Using FIFO Interfaces and GPIO to Communicate

"Xtensa gives us the unique ability to instantiate TIE Queue and TIE Port interfaces on the processors. These interfaces are exactly analogous to the FIFO interfaces and GPIO that we would have used if we had implemented the image processing pipeline using hardwired RTL. In traditional processors, we were limited by the bandwidth and throughput of the system bus. With Xtensa processors, there is virtually unlimited bandwidth to do much more natural communication between processors and other blocks in the SoC," said Shuji Ohtsuka.

The Xtensa processors in the REALOID chip communicate with memories and each other using a conventional system bus plus FIFOs implemented using Cadence's unique TIE Queue interfaces. The Xtensa processors also send control communications to each other using TIE Ports, which are equivalent to having GPIO on the processor core. These Queue and Port interfaces are accessed directly from the datapath by using instructions like “Pop_Queue" and “Write_Port". The bandwidth and throughput of the data that can flow through the Xtensa processors, therefore, is not limited by the load/store unit and the system bus.

Lower Verification Effort Compared to RTL Design

By using TIE to implement complex datapaths instead of manually writing Verilog or VHDL for a hardwired RTL block, Epson was able to greatly reduce its verification effort. In fact, Epson wrote a C golden model of all their TIE extensions and was able to co-verify the C model with the TIE extensions.

Shuji Ohtsuka said, "Unlike manually writing Verilog or VHDL, with Xtensa processors we only had to specify the functionality of the execution unit we wanted. Tensilica’s tools automatically generated pre-verified RTL for the entire processor with our new instructions, execution units, and register files along with all the associated bypass and control logic.
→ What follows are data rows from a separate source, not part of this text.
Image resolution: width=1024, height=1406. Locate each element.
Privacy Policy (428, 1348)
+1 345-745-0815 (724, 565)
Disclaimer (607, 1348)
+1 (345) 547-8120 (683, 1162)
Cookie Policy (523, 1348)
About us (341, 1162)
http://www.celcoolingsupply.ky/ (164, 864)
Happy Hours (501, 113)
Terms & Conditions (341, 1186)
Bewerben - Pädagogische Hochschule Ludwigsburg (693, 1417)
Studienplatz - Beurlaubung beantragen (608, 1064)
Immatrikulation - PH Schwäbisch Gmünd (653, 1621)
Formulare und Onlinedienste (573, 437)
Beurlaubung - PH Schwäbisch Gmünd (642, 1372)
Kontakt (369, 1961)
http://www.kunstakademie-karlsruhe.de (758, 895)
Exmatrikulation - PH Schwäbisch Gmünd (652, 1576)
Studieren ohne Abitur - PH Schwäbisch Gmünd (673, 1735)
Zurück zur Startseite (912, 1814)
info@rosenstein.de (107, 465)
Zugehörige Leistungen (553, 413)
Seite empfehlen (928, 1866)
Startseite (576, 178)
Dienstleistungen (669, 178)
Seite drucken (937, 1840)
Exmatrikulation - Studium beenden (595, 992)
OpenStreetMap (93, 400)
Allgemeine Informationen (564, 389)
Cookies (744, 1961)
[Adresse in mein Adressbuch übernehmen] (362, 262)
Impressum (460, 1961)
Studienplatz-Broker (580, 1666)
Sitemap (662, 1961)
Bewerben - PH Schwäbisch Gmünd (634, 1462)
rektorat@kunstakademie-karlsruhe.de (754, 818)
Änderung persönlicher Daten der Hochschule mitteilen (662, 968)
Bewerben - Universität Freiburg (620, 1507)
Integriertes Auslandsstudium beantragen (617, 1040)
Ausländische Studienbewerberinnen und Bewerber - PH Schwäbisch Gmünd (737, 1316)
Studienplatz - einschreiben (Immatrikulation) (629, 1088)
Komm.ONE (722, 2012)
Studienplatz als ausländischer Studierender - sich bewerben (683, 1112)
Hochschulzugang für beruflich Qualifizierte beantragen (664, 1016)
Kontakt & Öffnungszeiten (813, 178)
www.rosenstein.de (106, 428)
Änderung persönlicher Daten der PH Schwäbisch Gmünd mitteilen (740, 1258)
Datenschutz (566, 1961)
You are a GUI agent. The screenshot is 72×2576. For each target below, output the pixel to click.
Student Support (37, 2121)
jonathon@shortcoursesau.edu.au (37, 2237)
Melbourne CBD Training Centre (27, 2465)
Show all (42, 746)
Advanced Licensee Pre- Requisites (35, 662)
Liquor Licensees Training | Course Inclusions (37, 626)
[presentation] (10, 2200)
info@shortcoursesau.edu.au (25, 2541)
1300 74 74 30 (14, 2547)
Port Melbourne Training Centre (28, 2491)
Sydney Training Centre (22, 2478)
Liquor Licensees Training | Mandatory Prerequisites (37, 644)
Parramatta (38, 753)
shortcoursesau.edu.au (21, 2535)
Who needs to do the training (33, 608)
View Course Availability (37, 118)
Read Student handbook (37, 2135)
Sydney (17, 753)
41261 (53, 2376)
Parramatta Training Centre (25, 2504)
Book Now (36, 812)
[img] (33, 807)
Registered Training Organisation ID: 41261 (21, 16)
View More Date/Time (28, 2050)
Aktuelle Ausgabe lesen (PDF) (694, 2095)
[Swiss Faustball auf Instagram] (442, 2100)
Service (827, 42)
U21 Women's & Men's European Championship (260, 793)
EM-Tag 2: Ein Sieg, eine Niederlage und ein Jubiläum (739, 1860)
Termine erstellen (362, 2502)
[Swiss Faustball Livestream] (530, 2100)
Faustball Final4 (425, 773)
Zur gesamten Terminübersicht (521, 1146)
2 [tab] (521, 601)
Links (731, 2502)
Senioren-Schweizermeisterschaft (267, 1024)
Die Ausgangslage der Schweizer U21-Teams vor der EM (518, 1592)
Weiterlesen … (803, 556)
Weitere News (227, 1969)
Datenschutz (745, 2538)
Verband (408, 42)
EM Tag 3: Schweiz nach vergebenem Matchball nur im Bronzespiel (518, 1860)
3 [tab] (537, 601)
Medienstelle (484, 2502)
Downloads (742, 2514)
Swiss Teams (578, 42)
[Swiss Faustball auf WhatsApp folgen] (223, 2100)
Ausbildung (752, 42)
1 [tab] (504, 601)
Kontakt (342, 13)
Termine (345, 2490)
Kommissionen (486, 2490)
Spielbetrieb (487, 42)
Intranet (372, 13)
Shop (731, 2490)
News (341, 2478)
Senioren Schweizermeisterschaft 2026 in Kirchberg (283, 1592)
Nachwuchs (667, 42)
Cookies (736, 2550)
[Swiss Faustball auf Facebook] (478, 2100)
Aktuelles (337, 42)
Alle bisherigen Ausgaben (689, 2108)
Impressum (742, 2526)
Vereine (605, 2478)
Our verification effort was reduced down to just verifying the input-output functional behavior of the extensions we specified in TIE. We did not have to increase the size of our verification team even though our design was more than twice as large as the previous generation chip."

The Epson design team also created a system model using the C-based XTMP modeling environment provided by Cadence. This system model was useful for early system exploration, performing trade-offs between different architectures, and doing software development before the SoC was actually manufactured. The team was able to quickly verify the hardware architecture and also get an early start in software development.

Summary

Epson set an ambitious goal to leapfrog the current generation of printer imaging technology and create a printer that is a class apart from its competitors. They were able to achieve this goal by architecting a multi-core Xtensa processor-based design as an alternative to using a hardwired RTL approach. Using this methodology, they were able to achieve their high performance and flexibility targets and, at the same time, have a much shorter development time and verification effort.